I know what you're thinking. Why didn't I just deactivate my Facebook page? Because although that is an option, technically the page doesn't go anywhere. It's always there and I'm always connected to all those people. Facebook is like the "Hotel California" of cyberspace. "You can check out (log out) any time you like, but you can never leave..."
No, if I wanted to be free from endless scrolling, obligatory birthday wishes and invites to try essential oils, weight-loss shakes or monogrammed knapsacks, I had to purge my friends list. In truth, very few of those people were actual friends. Most were casual acquaintances, people I knew in middle school, people I had performed with in shows, etc. But even my true, close friends had to go. I didn't want the temptation.
So how has it been? In a word, unbelievable. I kind of wish I had done it sooner. I no longer spend an hour every morning scrolling through and looking for something to "like." I see only the few pages I follow, some news and weather sites, some inspirational pages, and of course, all my soccer stuff.
"Don't worry, man. We're safe."
Since I had deleted all my contacts, I took things even further and... *gulp!* I uninstalled Facebook on my phone. I left Messenger so I can still get instant messages, but Facebook is no longer on my phone at all. That's crazy since I pretty much only got a smart phone so I could get on Facebook from anywhere. But here's the deal, I don't miss it! I went out last weekend and had no need to "check in" at the restaurant, or post a photo of my meal to my Facebook page, or scroll through my news feed instead of enjoying my surroundings. My phone stayed in my purse unless I needed to check the time.

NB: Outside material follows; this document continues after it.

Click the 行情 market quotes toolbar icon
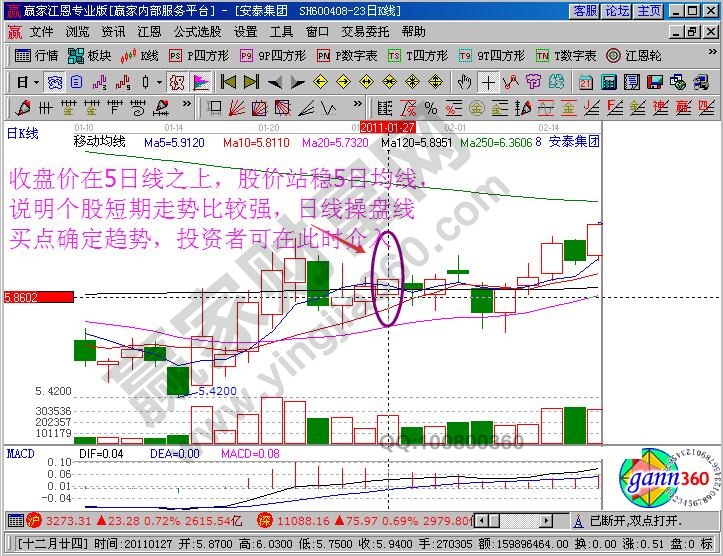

A week in, this is been a mostly positive experience. I sent out a lot of personal messages prior to the purge to let my friends know what was going on. Most of them were very supportive. Of course, a few just did not understand and one even accused me of being selfish and unfair (another good reason to ditch.) However, I'm letting that roll off. I need more in my life than a bunch of contacts. I want real friends and a life that I am fully invested in. I don't want a series of picture-perfect posts. I want to enjoy every day and every moment to the fullest.

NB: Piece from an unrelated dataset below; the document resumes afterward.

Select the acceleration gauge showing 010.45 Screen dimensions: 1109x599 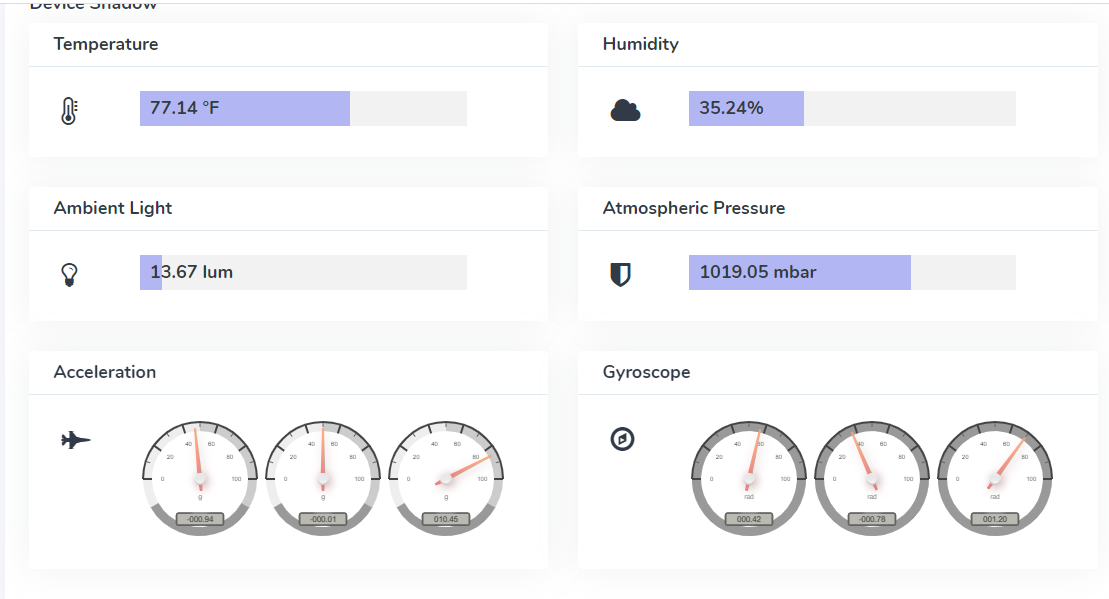(446, 476)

You know it's bad when Jesus face-palms you.
Now, before anyone gets the wrong idea, I do not think I'm better than anyone else, nor do I think Facebook is the problem. Facebook, like gelato, sunbathing, and Celine Dion, is fine in moderation. However, when you are chained to your electronic device in order to stay connected to social media, it becomes a problem. I had a problem. I was all media and no social. Unfortunately, my friends list was the collateral damage in this detox process, but I think all my former contacts will be just fine without my constant stream of owl pictures, Josh Groban videos and soccer updates. Besides, that's one less obligatory birthday wish they have to send out.
"I spent two whole minutes looking for the perfect e-card!"